At pricing, SailPoint had a market cap of $12.8 billion.
SailPoint’s stock opened flat at $23.00 at 1:41 p.m. EST today – Thursday, Feb. 13, 2025 – on the NASDAQ on volume of 8.26 million shares.
SailPoint’s IPO is the first tech IPO – and the first software IPO – of the year. The IPO marks SailPoint’s return to life as a publicly traded company. SailPoint, founded in 2005 and based in Austin, Texas, was taken private in 2022 by Thoma Bravo in a transaction valued at $6.9 billion. After the IPO, Thoma Bravo will still control SailPoint through its ownership of about 88 percent of the outstanding stock, according to the prospectus.
The upsizing of SailPoint’s IPO – a 20 percent increase in the number of shares and the pricing at the top of the recently upward revised range – reflected Wall Street’s hunger for a big tech IPO.
Cornerstone investors AllianceBernstein and Dragoneer Investment Group had each indicated an interest in buying up to 20 percent of the stock in the IPO, according to the prospectus.
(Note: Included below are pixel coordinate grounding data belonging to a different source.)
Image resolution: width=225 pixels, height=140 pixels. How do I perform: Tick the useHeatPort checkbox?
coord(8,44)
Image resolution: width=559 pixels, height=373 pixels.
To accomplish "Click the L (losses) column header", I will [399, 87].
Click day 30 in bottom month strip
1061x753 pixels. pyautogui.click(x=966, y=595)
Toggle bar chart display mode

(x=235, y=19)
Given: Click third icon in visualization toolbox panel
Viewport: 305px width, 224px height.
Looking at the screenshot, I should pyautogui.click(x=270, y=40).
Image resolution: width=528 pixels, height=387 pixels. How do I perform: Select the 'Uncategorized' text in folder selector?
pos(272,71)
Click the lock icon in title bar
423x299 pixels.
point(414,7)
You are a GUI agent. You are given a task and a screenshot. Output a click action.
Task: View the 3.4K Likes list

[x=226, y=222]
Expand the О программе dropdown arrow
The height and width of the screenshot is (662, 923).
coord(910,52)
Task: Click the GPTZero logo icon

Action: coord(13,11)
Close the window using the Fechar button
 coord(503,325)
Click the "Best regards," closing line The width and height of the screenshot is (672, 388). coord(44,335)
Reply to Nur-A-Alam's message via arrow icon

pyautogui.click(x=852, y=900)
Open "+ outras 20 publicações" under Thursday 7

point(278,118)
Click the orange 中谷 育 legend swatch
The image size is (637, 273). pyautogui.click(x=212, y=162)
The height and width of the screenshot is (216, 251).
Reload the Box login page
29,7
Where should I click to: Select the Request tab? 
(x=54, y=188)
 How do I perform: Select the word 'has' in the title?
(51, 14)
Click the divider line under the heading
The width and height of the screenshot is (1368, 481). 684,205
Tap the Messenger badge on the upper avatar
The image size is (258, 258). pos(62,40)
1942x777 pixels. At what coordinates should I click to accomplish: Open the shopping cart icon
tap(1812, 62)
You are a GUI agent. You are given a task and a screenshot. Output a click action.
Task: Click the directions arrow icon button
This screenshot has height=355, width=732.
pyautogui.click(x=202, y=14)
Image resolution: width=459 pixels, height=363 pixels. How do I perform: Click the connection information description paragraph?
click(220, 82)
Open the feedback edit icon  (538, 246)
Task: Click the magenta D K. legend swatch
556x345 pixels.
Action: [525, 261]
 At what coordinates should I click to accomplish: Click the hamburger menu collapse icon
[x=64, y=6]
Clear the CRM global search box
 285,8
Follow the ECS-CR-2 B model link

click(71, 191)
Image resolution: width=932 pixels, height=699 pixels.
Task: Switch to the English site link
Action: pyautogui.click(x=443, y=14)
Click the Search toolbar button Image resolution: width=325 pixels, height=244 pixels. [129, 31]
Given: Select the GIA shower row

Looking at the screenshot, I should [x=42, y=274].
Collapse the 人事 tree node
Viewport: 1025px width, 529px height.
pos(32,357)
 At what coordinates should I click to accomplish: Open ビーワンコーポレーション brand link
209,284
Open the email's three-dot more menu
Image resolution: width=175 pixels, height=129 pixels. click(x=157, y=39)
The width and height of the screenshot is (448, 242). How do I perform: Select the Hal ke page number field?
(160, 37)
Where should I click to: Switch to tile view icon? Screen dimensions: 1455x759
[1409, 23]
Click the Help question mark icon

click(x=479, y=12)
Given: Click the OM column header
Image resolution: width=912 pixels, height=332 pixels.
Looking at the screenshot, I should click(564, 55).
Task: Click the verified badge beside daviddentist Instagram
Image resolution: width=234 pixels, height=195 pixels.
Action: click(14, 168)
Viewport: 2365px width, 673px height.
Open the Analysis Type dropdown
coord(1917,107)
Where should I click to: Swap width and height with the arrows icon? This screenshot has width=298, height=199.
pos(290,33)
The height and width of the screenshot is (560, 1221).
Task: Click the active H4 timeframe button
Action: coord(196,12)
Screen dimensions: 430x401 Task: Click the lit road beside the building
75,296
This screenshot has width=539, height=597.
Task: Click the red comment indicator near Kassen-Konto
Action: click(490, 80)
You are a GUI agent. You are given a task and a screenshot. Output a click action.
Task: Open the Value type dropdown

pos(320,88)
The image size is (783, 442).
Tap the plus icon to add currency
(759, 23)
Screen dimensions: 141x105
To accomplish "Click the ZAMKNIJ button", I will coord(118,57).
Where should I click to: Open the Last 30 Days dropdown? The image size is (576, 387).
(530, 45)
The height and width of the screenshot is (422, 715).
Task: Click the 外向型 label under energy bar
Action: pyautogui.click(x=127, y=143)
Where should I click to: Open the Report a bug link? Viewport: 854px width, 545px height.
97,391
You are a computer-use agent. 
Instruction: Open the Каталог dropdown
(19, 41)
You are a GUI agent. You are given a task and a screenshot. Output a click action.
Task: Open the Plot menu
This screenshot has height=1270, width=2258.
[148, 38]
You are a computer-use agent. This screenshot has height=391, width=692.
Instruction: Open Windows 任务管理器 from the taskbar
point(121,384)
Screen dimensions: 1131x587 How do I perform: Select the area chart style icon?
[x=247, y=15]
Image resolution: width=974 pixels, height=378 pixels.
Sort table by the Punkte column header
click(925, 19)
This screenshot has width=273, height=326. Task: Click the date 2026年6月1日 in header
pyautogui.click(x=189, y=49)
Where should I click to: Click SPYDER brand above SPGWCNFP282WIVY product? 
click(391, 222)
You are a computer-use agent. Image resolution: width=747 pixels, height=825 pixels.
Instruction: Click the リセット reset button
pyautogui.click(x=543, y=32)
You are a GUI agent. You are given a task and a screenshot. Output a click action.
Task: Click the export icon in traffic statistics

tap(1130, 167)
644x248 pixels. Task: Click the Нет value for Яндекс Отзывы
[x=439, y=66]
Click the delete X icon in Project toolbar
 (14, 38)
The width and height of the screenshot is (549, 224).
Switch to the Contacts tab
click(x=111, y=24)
Morgan Stanley and Goldman Sachs were the joint lead book-running managers. J.P. Morgan and Evercore ISI acted as book-running managers. BofA Securities, Barclays, Jefferies, RBC Capital Markets, BMO Capital Markets, BTIG, Mizuho, Piper Sandler, TD Cowen and Truist Securities also served as book-runners. Netrex Capital Markets, Academy Securities, CastleOak Securities, Penserra Securities and R. Seelaus & Co. were co-managers.
Paying Off Some Debt
SailPoint intends to use the IPO’s net proceeds to repay part of its term loan, settle outstanding equity awards and equity appreciation rights, pay outstanding fees under the advisory services agreement with Thoma Bravo, and for general corporate purposes, according to the prospectus. SailPoint will not receive any proceeds from the sale of the shares offered by the selling stockholders.
At Jan. 15, 2025, SailPoint had $1.04 billion of outstanding borrowings under the term loan, according to the prospectus.
SailPoint provides enterprises with customized identity security software, according to the prospectus. The options include its Identity Security Cloud, its SaaS-based cloud solution on its unified platform, Atlas, and IdentityQ, its customer-hosted identity security solution.
SailPoint is not profitable. For the 12 months that ended Oct. 31, 2024, SailPoint reported a net loss of $322.99 million on revenue of $824.2 million.